WHAT THE EXERCISE ASKS. Search the listing below for the word "agent" and copy each line that holds it.

---- EXTRACTED DATA

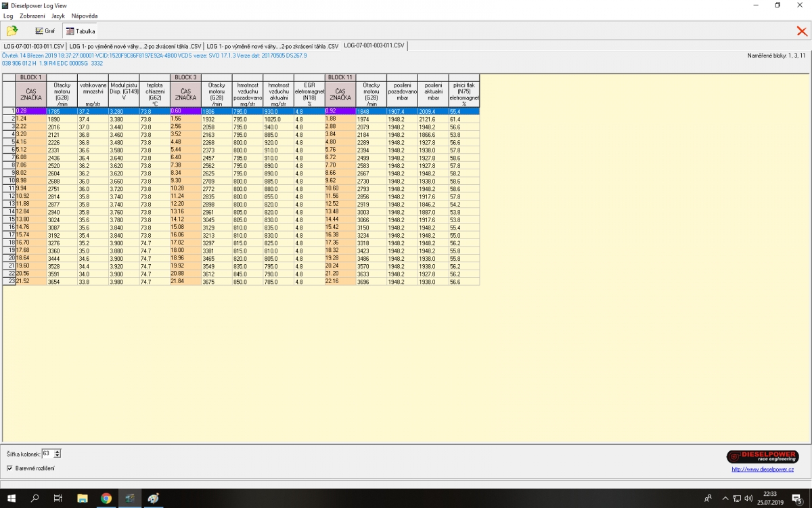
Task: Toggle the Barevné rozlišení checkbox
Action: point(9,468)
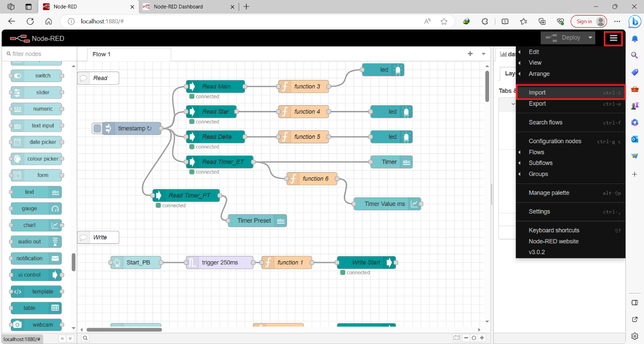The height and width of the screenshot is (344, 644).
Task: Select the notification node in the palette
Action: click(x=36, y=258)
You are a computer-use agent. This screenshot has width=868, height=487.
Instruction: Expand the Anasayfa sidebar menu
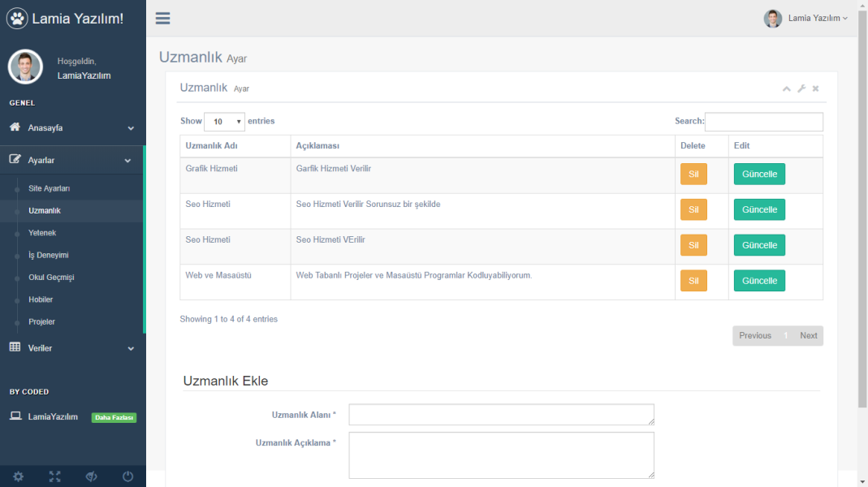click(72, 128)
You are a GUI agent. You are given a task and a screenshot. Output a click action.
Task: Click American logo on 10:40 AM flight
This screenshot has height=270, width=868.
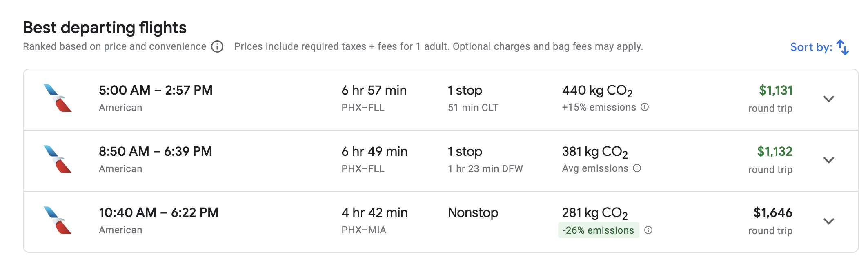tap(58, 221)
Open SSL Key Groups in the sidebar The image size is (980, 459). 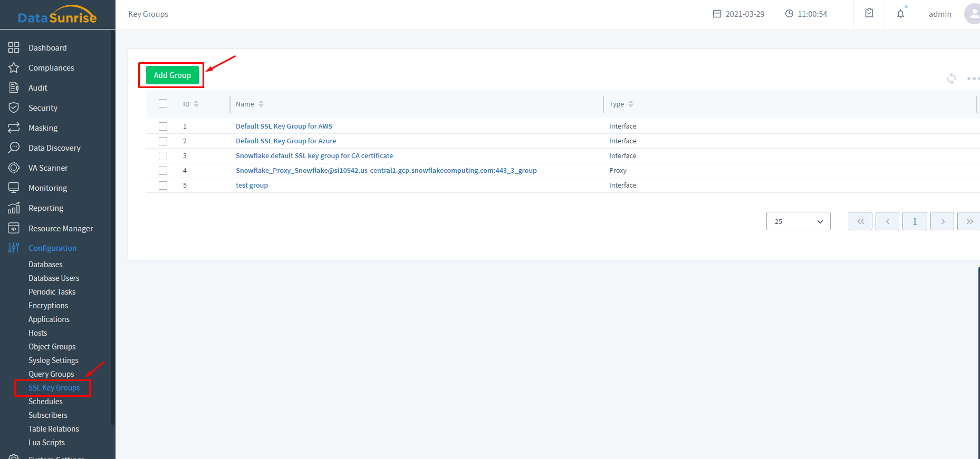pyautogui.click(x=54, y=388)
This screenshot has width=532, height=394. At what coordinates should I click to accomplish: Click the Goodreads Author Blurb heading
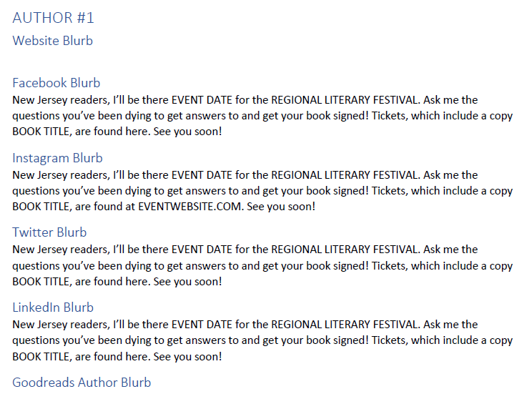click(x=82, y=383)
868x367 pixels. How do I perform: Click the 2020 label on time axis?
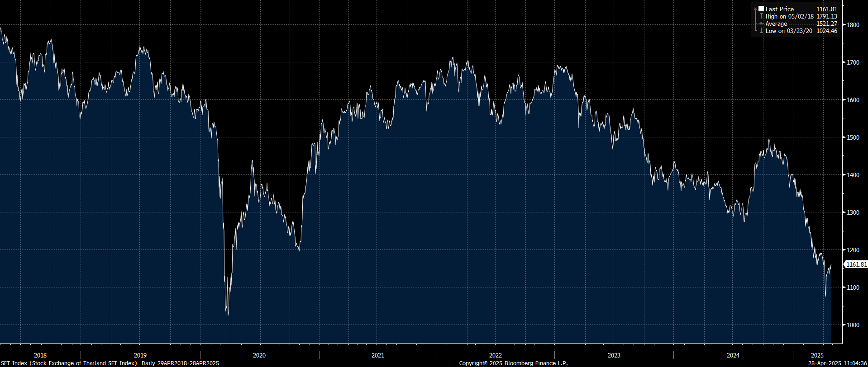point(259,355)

--------

TASK ANSWER.
You are a computer-use agent. This screenshot has width=868, height=487.
You are a GUI agent. You are given a task and a screenshot. Output a click action.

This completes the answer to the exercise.